La lucha a causa del estatus de la Oficina de Administración forma parte de una batalla mayor por el acceso a lo que se estima en cinco millones de mensajes de correo electrónico que, misteriosamente, desaparecieron de computadoras de la Casa Blanca. Los mensajes faltantes son importante evidencia en el escándalo en torno al despido de nueve procuradores estadounidenses, al parecer debido a que se negaron a usar sus puestos para ayudar a republicanos a que ganaran elecciones. Todo parece indicar que la Oficina de Administración sabe mucho con respecto a cuándo y cómo desaparecieron esos mensajes, pero no quiere compartirlo con la opinión popular.
¿Qué es exactamente lo que busca ocultar la Administración? Ciertamente actúa como si los mensajes de correo electrónico confirmaran sospechas de que la Casa Blanca coordinó los despidos de fiscales y que pudiera haber violado leyes. Resulta difícil creer la insistencia de la Administración en cuanto a que no hay nada en torno al escándalo de los fiscales, cuando se esfuerza tanto por evitar que los hechos al respecto se den a conocer.
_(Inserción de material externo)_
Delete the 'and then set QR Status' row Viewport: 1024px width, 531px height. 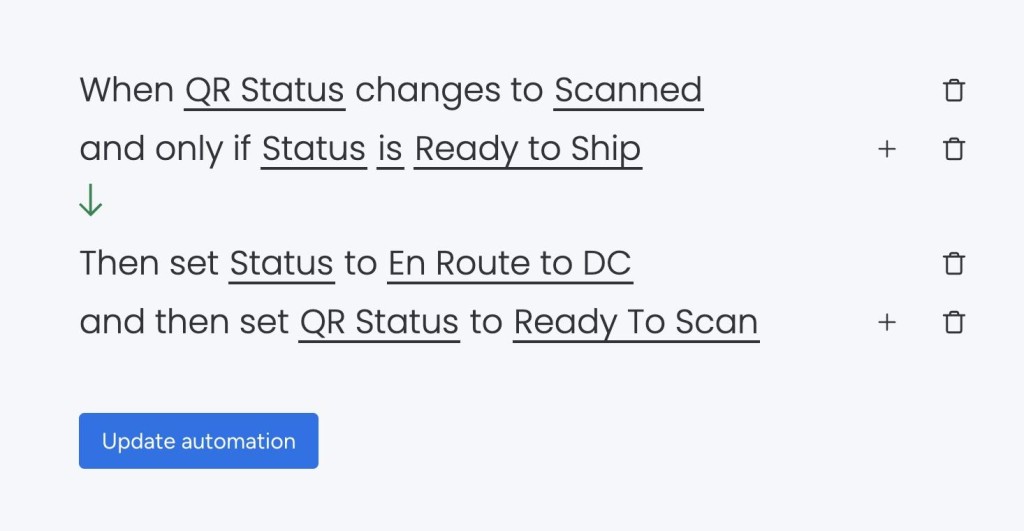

A final de cuentas, la negativa de la presente Administración a cumplir con leyes de transparencia gubernamental reviste mayor importancia que cualquier escándalo por sí solo. La Ley de Libertad de Información y otras leyes sobre el derecho, a saber fueron aprobadas debido a que la transparencia gubernamental es vital para una democracia. El pueblo estadounidense no puede vigilar a sus funcionarios electos, ni garantizar que ellos actúen en el interés público, si el gobierno tiene autorización para operar bajo un manto de secretos y confidencialidad.
Para buena fortuna, la Casa Blanca no tiene la palabra final con respecto a la Oficina de Administración. Expuso sus absurdos argumentos ante un juez federal que puede restablecer cierta lógica a la situación, si dictamina que sí se aplica la Ley de Libertad de Información y los datos deben ser entregados.